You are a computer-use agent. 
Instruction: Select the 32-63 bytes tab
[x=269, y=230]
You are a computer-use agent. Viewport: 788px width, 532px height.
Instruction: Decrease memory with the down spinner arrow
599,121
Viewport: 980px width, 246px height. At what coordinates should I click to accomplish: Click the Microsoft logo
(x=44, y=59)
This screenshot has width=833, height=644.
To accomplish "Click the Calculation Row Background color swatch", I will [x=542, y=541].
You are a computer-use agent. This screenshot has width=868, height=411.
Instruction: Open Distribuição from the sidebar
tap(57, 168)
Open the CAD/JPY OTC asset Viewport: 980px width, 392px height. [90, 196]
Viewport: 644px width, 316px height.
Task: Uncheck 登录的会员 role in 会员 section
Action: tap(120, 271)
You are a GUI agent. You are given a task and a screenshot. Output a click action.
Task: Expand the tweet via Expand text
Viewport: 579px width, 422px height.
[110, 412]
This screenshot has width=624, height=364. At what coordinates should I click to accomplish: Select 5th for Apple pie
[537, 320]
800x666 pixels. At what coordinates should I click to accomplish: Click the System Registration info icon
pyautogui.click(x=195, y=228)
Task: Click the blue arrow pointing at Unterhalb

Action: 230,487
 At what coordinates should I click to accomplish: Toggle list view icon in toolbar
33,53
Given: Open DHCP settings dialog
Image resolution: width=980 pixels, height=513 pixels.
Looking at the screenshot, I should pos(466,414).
────────
An exact transcription of all the entries is needed.

* Solution for this problem *
You are a computer-use agent. 
Instruction: Select the 32-63 bytes tab
[x=269, y=230]
You are a computer-use agent. Viewport: 788px width, 532px height.
Instruction: Decrease memory with the down spinner arrow
599,121
Viewport: 980px width, 246px height. At what coordinates should I click to accomplish: Click the Microsoft logo
(x=44, y=59)
This screenshot has width=833, height=644.
To accomplish "Click the Calculation Row Background color swatch", I will [x=542, y=541].
You are a computer-use agent. This screenshot has width=868, height=411.
Instruction: Open Distribuição from the sidebar
tap(57, 168)
Open the CAD/JPY OTC asset Viewport: 980px width, 392px height. [90, 196]
Viewport: 644px width, 316px height.
Task: Uncheck 登录的会员 role in 会员 section
Action: tap(120, 271)
You are a GUI agent. You are given a task and a screenshot. Output a click action.
Task: Expand the tweet via Expand text
Viewport: 579px width, 422px height.
[110, 412]
This screenshot has width=624, height=364. At what coordinates should I click to accomplish: Select 5th for Apple pie
[537, 320]
800x666 pixels. At what coordinates should I click to accomplish: Click the System Registration info icon
pyautogui.click(x=195, y=228)
Task: Click the blue arrow pointing at Unterhalb

Action: 230,487
 At what coordinates should I click to accomplish: Toggle list view icon in toolbar
33,53
Given: Open DHCP settings dialog
Image resolution: width=980 pixels, height=513 pixels.
Looking at the screenshot, I should pos(466,414).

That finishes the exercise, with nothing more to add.